At our house Saturday Morning Breakfast are a thing of the past. I suppose that’s what happens after you start having kids. Breakfast in our house usually consists of fruit, cialis buy troche microwave eggs and powdered cocoa. Our almost two year old just doesn’t have the patience for eggs cooked in a pan. We can’t all do it like Bobby Flay does at his house during Brunch at Bobby’s.
So it was to my delight and surprise that our son slept in this morning, viagra there ate his breakfast like a champ and then proceeded to quietly play with his own kitchen, which allowed Mama her own time to play in her’s!
My husband will tell you when I get the chance to play in my kitchen with the radio turned up, crazy things can happen.
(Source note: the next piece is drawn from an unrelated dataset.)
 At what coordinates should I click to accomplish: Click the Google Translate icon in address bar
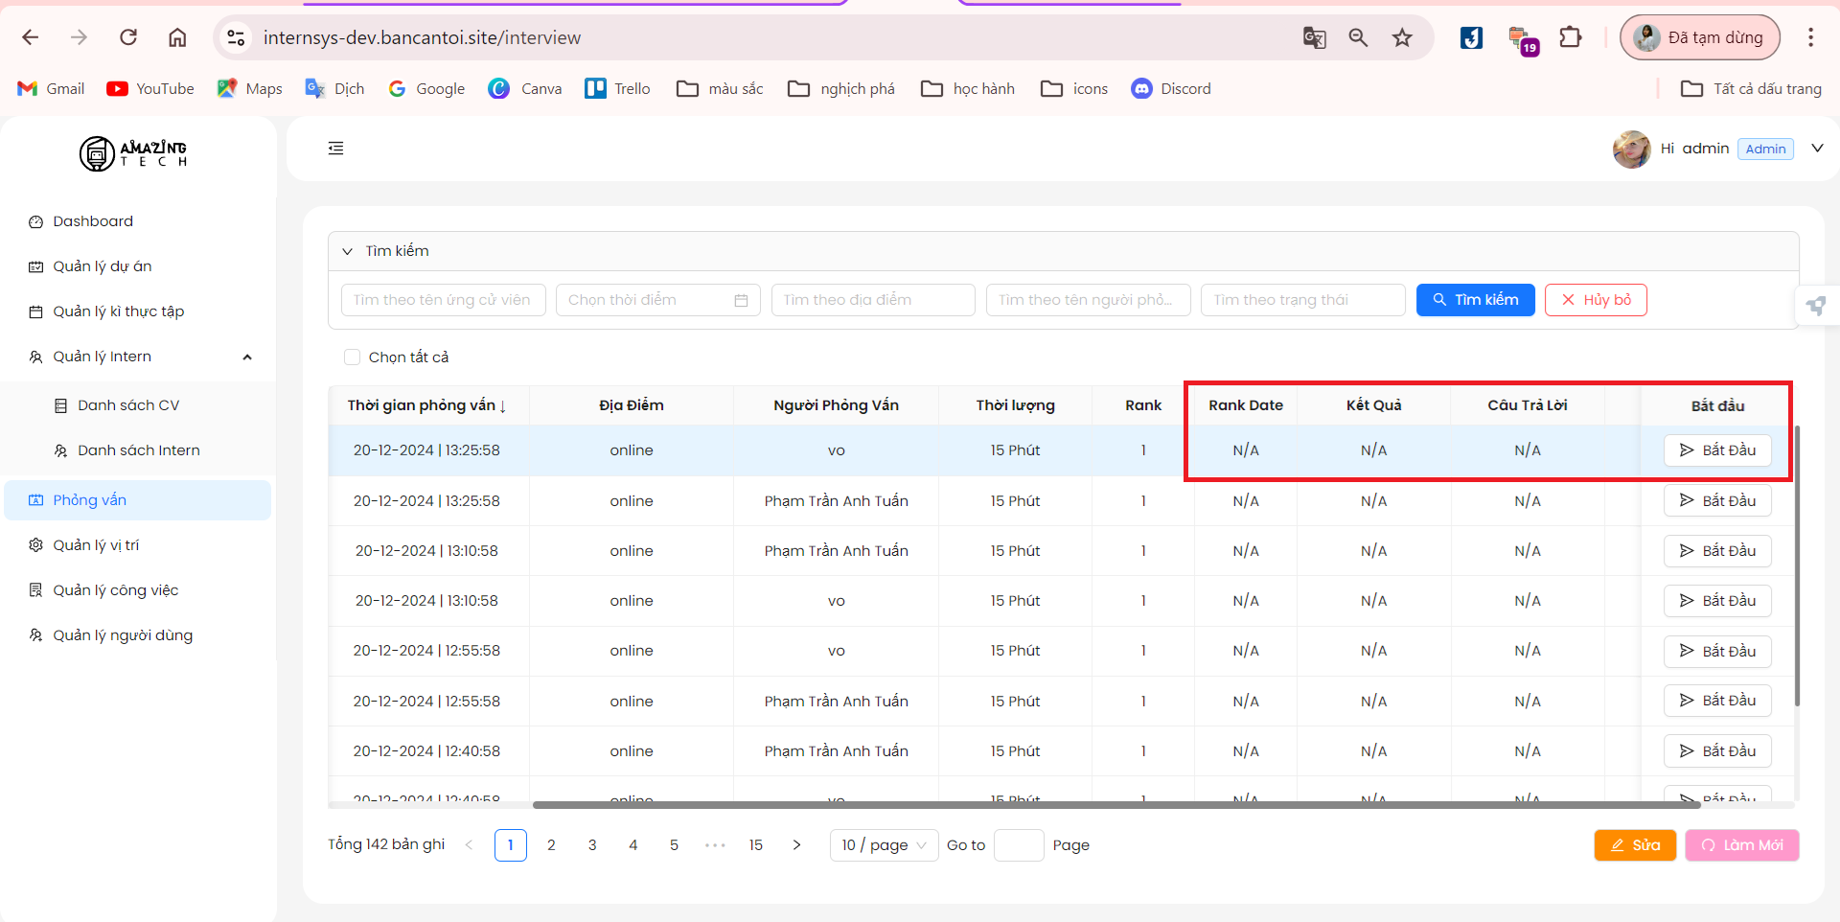(1314, 37)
I’ve never professed to be a clean cook but I am working on it. It’s just that I get so excited to master a new skill, or attempt something new and different. Dishes are never new and different. Unless you just bought them, haha! Today was a good day, I mastered a new skill and cleaned the kitchen as I went along!
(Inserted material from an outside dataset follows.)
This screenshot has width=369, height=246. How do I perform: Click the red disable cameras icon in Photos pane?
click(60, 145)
Anyways, today’s recipe falls under the category of: winner, winner eggs Benny dinner, er, breakfast… Even if my husband took one look at the Avocado on the Benny and said: “I’m not sure that Guacamole is gonna work with this…” He ate it, and his words and didn’t come up for air until his plate was clean. I barely had the heart to tell him Guacamole is what it becomes after you mash it with garlic and onion and jalapeño!
So here’s my recipe for a southwest twist on Eggs Benedict. Enjoy!
P.S.- I know Sriracha comes from Asia but in the Hollandaise it tastes like the flavors of the American Southwest.
Southwest Eggs Benedict
3 egg yolks
1 stick melted butter; milk solids separated
1-2 tsp Sriracha sauce
juice of half of a lemon
salt + pepper
1 English muffin, toasted
2 pieces of crispy bacon
Melt one stick of butter in a sauce pan over medium heat. Skim off the milk solids and discard. Slowly, while whisking constantly add 1 egg yolk at a time, alternating adding the lemon juice until the sauce thickens. Add the Sriracha sauce and whisk. Add salt and pepper to taste. Remove from the heat.
Simmer 1 quart of water in sauce pan and add 1 tbsp salt and 1 tbsp white vinegar.
In a pan set over medium low fry bacon until bacon is crispy and browned. Remove from pan and drain on paper towel. Split and toast English muffin.
Create a whirlpool in the simmering water and place one egg at a time into the simmering water. Cook each egg for 1-3 minutes or until the white is set. Remove with a slotted spoon and drain on paper towel. Repeat with the 2nd egg.
Place two pieces of bacon onto each half of the toasted English muffin. Slice up the avocado and add 2-3 slices on top of bacon. Top each half with a poached egg. Top each poached egg with the hollandaise sauce. Serve immediately.